中国労働仲裁の仕組みと仲裁現場からみた企業が対応すべきポイント(2)

労働仲裁とは何か
 従業員が会社に対して何らかの不満を持っているとすると、それは、企業の従業員に対する法律上の保護義務が関係していることが多いです。例えば争議の原因でもっとも多い事由の一つに「労働契約の解除(解雇)」の問題があります。これについては、解雇自体が不当であるという問題や、仮に従業員と解雇の合意をしている場合でも経済補償金(※1)の支払いが問題となることがあります。いずれにせよ従業員が不服を申し出た場合、会社と従業員で話し合って解決できればよいのですが、当事者のみでは解決できなかったときには、従業員が会社を管轄している労働仲裁委員会に解決の申請を行うことがあります。

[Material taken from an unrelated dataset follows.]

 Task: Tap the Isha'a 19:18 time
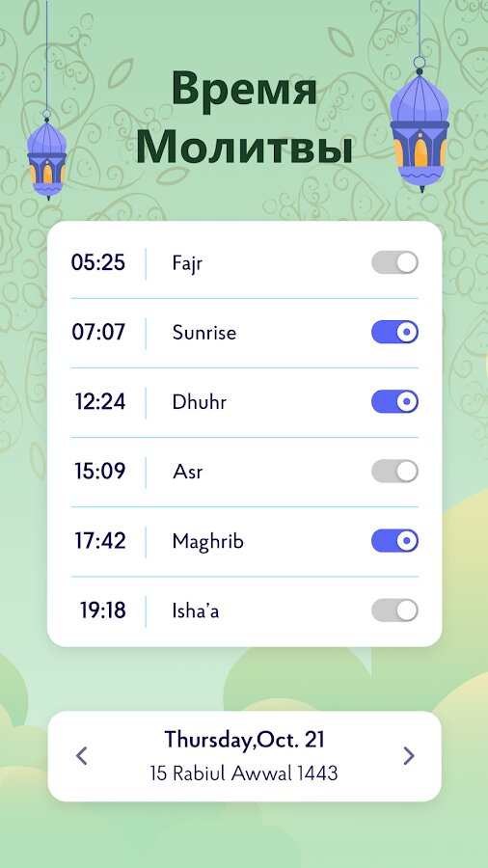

 労働仲裁委員会は労働局の外局です。いわゆる準司法という存在になります。日本の労働基準監督署の司法権をもっと強めたような機関です。従業員はこの労働仲裁委員会に対して、不服の事由や会社との話し合いの経緯、もしそれにまつわる証拠品があればそれも添付して仲裁申請を行います。この際、申請費用はほとんどかかりません。これが「ダメもと」で会社を訴え、仲裁件数を膨れ上がらせている原因の一つです。

 労働仲裁委員会では専門の仲裁委員が従業員からの申請書類を審査し、訴えに法律上の瑕疵(かし)(※2)がないと判断した場合には申請を受理します。申請が受理されると従業員本人、そして会社に仲裁審判の呼び出し通知が届きます。通知には、誰がどのような理由で仲裁申請をしたのか、仲裁の開催日時、開催場所といった内容が、細々と書かれています。これが届くと会社としては少々ドキっとするわけです。

 この仲裁の通知については、言われが無いと思われる場合であっても、無視をしてはなりません。会社側の担当者が指定された仲裁に赴かなければその時点で仲裁を拒否したこととなり、必然的に従業員の申請は100%認められてしまいます。よって、仲裁に対しては真摯に対応することが必要です。(清原学)

※1経済補償金…労働契約の解除、終了時に、法律により従業員への支払いが義務付けられているもの。勤続年数満1年ごとに1ヶ月分の賃金額を支払う必要がある(最大12年分)。
※2瑕疵…(法律上の)何らかの欠点や欠陥。必要な要件を欠いていること。

当ブログの記事の無断転載を固く禁じます。